Ironically, Lake County Judge Richard Boylston suggested the strategy that attorneys for the state used. After first ruling that Florida’s civil detention law could not be used to keep a noncompliant TB patient in jail, Boylston suggested to state attorneys that they bring criminal charges against the patient by filing a contempt-of-court charge. That strategy made good legal sense, says Kimberly Tendrich, chief attorney for the TB control program, because the patient had already violated court orders to complete treatment at Holley.
Jail sentence matched treatment time
Next, the defendant entered a guilty plea to the contempt charges, which carry a sentence of no more than 179 days in jail. The judge handed down a 179-day sentence — which would have carried the patient through to the end of treatment — but then, to the surprise of state attorneys, the judge suspended the sentence and ordered the patient back to the state "san."
"I’m shocked at the decision," says Tendrich. "I don’t understand the judge’s motive for putting him back [at Holley]." Especially frustrating to TB controllers is the fact that the county jail (where the patient had been held during the trial) is well-equipped to care for TB patients, with several jail cells under negative pressure, Tendrich says. Confining the patient to jail for the remainder of treatment would have posed only a "nominal cost" to the county, she adds.
But jail officials had strongly resisted housing the patient for the remainder of his treatment and wanted him returned to Holley. "It’s ironic," Tendrich says. "He’d been in jail before, and since he hadn’t told anyone about his TB, they hadn’t been treating him. Now he’s no longer infectious, and they don’t want him."
Florida’s statute on civil detention directs the use of "the least restrictive possible" means for treatment of noncompliant patients, Tendrich explains. Treatment settings listed include "hospitalization, placement in another healthcare facility or treatment facility, or isolation at home" but the list of options doesn’t explicitly include jail, she adds.
Law not to blame: Attorney
Even so, Tendrich says she doesn’t believe the wording of the statute is to blame for what happened; nor do lawyers for the state plan to try to have the statute amended. "Having [jail listed as a possible setting] would have made our life easier at certain points during the trial," says Tendrich. "But we do have the ability, if someone violates a court order, to bring them to jail on criminal contempt charges. Truly, the judge had the authority to do this."
Counsel for the patient argued that because the patient had committed no crime, he didn’t belong in jail and should be permitted to post bond. The patient, who has two grown sons in his so-called "county of origin," wanted to return home and complete treatment there. After Boylston ruled the patient couldn’t bond out of jail, the patient threatened to stop taking his medications. (The following day, his attorney explained his client was "just venting.")

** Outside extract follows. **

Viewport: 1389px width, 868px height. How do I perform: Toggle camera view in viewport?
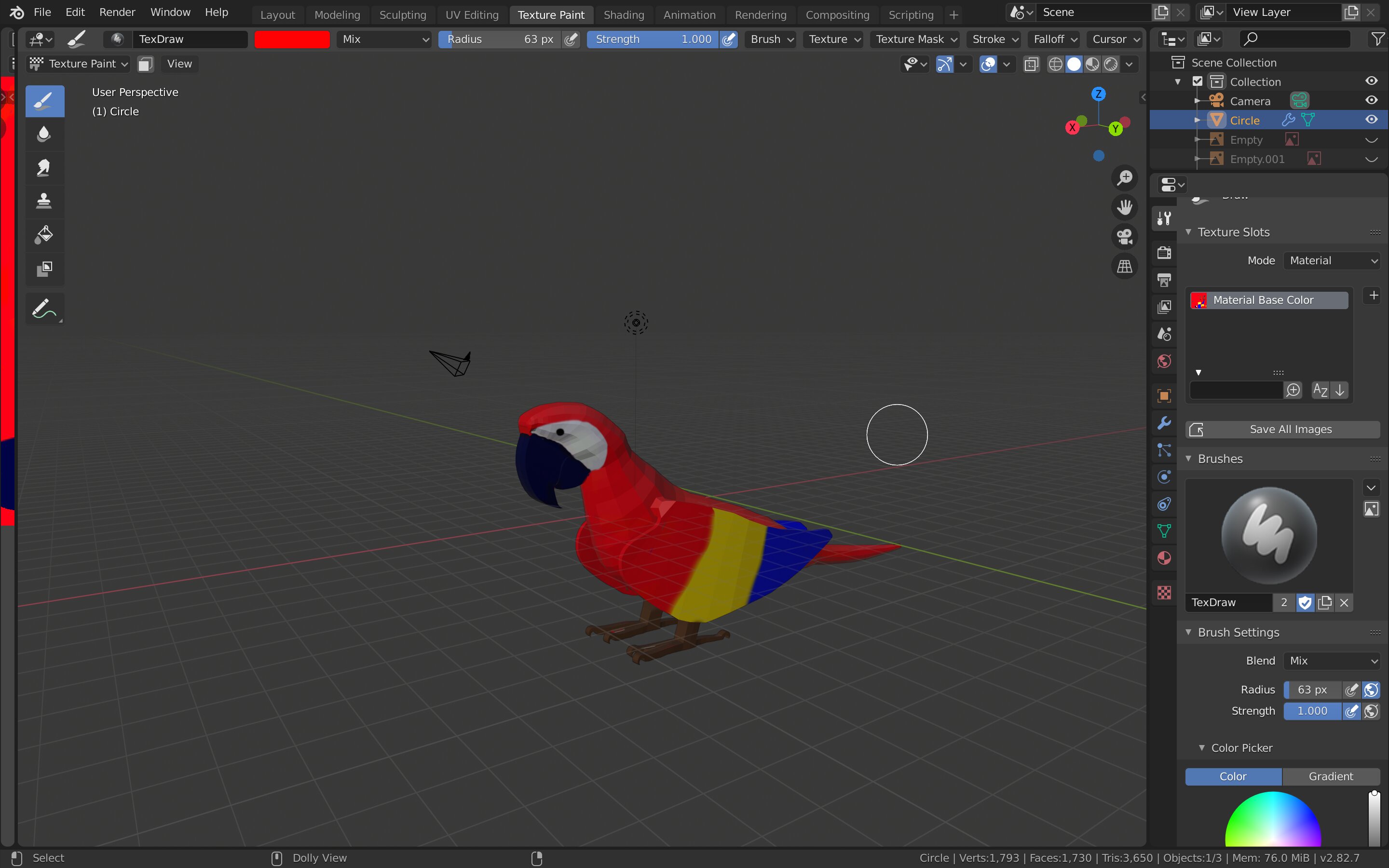pyautogui.click(x=1124, y=236)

The patient had begun treatment for drug-sensitive TB almost 10 years ago. After outreach workers supervising his therapy lost track of him, he was sent to Holley for the first of three times. He escaped in 1992, 1993, and 1995 — once by lowering himself out the window on a bed sheet. By that time, cultures showed the patient had become resistant to three first-line agents.
The patient was then convicted on a burglary charge and spent 18 months in prison, where he received anti-TB therapy. Once his prison sentence ended, TB controllers petitioned to have him kept in jail while he finished the remainder of his treatment.
"The worst thing about all this is that [between 1995 and the present time] this man was on the loose for five years," says Tendrich. "How many people has he infected with [MDR-TB] during that time?"
If the state TB control program and A.G. Holley Hospital decide they can’t foot the bill for the patient’s 24 hour-a-day watch, they will seek reimbursement from the patient’s county of origin, notes Tendrich.